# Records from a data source
####
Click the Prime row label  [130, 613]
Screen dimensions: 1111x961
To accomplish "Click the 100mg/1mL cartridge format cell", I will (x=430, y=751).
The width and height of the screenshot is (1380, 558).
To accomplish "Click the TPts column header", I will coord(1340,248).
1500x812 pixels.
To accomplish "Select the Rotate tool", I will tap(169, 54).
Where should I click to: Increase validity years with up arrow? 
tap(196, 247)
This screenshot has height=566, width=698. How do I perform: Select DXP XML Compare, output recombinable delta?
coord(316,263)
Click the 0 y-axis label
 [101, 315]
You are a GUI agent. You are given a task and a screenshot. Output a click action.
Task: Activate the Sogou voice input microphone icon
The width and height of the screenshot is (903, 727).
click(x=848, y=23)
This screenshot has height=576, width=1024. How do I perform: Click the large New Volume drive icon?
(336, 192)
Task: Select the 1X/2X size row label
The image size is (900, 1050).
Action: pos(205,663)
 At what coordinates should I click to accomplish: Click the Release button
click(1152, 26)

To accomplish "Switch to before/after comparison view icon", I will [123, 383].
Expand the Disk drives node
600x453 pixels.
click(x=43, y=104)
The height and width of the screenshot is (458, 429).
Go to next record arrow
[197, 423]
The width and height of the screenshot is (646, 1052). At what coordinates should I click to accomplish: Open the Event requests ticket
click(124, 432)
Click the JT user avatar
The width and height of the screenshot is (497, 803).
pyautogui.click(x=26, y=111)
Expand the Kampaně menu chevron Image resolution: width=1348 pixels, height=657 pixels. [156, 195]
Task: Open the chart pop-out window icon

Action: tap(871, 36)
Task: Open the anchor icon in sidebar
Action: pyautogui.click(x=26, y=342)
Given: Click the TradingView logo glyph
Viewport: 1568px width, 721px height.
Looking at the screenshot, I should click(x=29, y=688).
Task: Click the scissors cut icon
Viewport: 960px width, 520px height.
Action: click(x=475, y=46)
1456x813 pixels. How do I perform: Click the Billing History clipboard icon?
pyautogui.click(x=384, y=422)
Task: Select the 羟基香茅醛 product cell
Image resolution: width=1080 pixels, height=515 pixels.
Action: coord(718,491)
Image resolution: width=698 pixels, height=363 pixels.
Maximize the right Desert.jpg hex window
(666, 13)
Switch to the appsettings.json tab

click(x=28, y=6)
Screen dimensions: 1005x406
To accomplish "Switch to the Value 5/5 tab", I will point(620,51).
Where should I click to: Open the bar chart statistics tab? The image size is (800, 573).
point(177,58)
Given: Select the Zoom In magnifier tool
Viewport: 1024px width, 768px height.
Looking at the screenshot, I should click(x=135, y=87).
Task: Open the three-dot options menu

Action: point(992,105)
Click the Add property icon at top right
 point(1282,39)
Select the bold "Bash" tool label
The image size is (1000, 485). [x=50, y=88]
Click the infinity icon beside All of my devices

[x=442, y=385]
####
# Activity
What you should output is every line of the records above, from the first through the line containing "Task: Activate the", unchanged.

# Solution to the problem
Click the Prime row label  [130, 613]
Screen dimensions: 1111x961
To accomplish "Click the 100mg/1mL cartridge format cell", I will (x=430, y=751).
The width and height of the screenshot is (1380, 558).
To accomplish "Click the TPts column header", I will coord(1340,248).
1500x812 pixels.
To accomplish "Select the Rotate tool", I will tap(169, 54).
Where should I click to: Increase validity years with up arrow? 
tap(196, 247)
This screenshot has height=566, width=698. How do I perform: Select DXP XML Compare, output recombinable delta?
coord(316,263)
Click the 0 y-axis label
 [101, 315]
You are a GUI agent. You are given a task and a screenshot. Output a click action.
Task: Activate the Sogou voice input microphone icon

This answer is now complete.